Samuel Ginn College of Engineering almuna
Lorenda Ward, '90 and '92 aerospace engineering, is a senior investigator for the National Transportation Safety Board, or NTSB, in Washington, D.C. She investigates aviation crashes and incidents around the globe. Most recently, she traveled to Japan to assist the Japanese Transport Safety Board after an ANA-operated Boeing 787 Dreamliner's alarm system indicated battery discharge and the pilots noticed an unusual smell in the cockpit. Before joining the NTSB, Ward was a civilian aerospace engineer for the U.S. Navy, working on F-14s and the EA-6B. She is a Dothan, Ala., native.
1. How do people react when you tell them you investigate airplane accidents?
It depends. Sometimes I don't tell them exactly what I do, but most people are interested. They are curious about plane crashes and want to know how I do the job. They'll ask about what I am exposed to while investigating fatal accidents and if it is emotionally taxing. And it is, sometimes. Then others just think it's cool because it's challenging, and it's like putting together the biggest, most difficult jigsaw puzzle ever.
2. How do you prepare for and conduct investigations, logistically and emotionally?
When I'm on call, I have to be able to launch within two hours. I've had lots of plans with family and friends get canceled or changed because I've been sent to an investigation. I was just recently in Japan for the Boeing 787 Dreamliner incident, and I spent my birthday there, as well as a couple of holidays. The majority of the investigations I do are accidents. I would say a high percentage of them are fatal. I have done a few non-fatal, like with the recent Boeing 787 in Japan, where no one was hurt. I did an investigation in Puerto Rico where a plane landed hard, and it bounced three or four times down the runway. There were some injuries, but no one was fatally injured. Those are a lot—well, easier—to work because there aren't any fatalities. But, even when no one is injured, there's still concern about safety, and you still have to do a thorough investigation. With the Alaska Airlines Flight 261 that I investigated in 2000, two pilots, three cabin crew members and 83 passengers were killed. I was a structural engineer at the time, and the NTSB's safety board determined that a failed jackscrew, which helps to stabilize the aircraft, caused the crash.

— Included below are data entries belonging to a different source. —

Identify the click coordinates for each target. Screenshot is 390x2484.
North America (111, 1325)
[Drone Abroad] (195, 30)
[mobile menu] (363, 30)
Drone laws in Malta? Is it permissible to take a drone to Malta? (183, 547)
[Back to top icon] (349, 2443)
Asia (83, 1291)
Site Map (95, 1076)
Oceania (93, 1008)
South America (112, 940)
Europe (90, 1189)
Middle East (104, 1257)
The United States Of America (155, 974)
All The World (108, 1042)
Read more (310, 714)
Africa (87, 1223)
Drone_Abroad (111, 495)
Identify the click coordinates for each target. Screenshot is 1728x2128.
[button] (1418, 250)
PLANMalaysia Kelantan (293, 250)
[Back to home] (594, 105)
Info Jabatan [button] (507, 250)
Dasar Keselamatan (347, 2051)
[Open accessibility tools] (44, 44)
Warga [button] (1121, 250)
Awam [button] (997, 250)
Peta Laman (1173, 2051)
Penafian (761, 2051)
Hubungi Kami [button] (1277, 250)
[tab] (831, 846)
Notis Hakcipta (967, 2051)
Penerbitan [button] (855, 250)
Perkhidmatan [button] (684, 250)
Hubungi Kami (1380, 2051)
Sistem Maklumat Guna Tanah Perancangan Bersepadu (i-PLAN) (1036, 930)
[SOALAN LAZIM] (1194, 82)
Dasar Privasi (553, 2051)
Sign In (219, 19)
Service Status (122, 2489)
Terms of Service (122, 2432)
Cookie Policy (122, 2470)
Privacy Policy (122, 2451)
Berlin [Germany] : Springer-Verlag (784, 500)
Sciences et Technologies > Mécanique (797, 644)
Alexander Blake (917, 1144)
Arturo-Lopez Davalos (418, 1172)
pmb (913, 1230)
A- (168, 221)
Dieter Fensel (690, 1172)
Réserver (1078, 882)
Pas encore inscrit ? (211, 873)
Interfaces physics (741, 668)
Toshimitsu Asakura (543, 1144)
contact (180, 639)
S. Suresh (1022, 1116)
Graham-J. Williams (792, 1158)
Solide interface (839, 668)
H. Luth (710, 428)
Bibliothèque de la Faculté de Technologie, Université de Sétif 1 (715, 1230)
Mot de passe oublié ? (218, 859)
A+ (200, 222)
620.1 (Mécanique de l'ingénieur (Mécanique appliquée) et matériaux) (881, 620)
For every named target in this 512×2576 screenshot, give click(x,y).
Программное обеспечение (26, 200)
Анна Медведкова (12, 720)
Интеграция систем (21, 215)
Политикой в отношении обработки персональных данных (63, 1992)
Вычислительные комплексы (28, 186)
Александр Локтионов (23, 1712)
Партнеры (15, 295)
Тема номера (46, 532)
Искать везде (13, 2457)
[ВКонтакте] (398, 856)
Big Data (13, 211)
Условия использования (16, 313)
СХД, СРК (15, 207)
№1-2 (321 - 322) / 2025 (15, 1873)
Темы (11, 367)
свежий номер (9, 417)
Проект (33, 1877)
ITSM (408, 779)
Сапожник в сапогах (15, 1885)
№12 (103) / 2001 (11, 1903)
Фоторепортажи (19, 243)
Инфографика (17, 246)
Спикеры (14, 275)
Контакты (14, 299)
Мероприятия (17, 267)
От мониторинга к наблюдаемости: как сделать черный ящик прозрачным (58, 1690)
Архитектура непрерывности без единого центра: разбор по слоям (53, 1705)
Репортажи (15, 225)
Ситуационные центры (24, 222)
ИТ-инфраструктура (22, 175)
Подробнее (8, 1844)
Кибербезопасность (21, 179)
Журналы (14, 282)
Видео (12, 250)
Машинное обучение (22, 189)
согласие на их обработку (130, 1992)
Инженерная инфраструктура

3. How does your work improve air travel safety?
We produce a number of recommendations that come from our investigations. We try to have our reports and presentations best communicate how and where changes need to be made, so that our recommendations can be integrated easily and effectively. With major investigations, there are anywhere from 22 to 25 safety recommendations issued to agencies like the Federal Aviation Administration, and if they incorporate those changes, I think it does help make us safer. That's what we hope for, anyway. When you know what went wrong, you can better prepare for it, and often prevent it in the future.
4. What made you decide to study engineering at Auburn?
My father played football for Auburn a long time ago. I grew up on Auburn football. Ever since I was knee-high to a grasshopper, I knew at some point I was going to go to Auburn. I was born in Thomasville, Ala., but we moved around a lot because my dad worked in the nuclear power plant industry, so we moved about every three years. My dad is from a family of eight and my mom is from a family of 20, and everybody's either an Auburn or Alabama fan, which makes for an interesting holiday. I became interested in engineering in part because of my obsession with numbers. I have a geeky-sort-of ability to remember and retain data.
5. How did Auburn Engineering make an impact on your career?
The professors' involvement and interest in their students had the biggest impact on me. The individual attention I received from faculty is one thing that really prepared me for the working world, because the professors were genuinely interested in their students' work and success. Case in point: It's been more than 20 years since I've been to Auburn, but maybe a year or two ago, one of my former professors happened to be in D.C., and we ran into each other. He came up to me and said, 'Aren't you Lorenda Ward? Weren't you in my class?' And I remembered him - Dr. Cicci - from aerospace engineering. In my mind, the professors took an interest in their students, wanted them to succeed and were very involved. To them, it was more than just a job.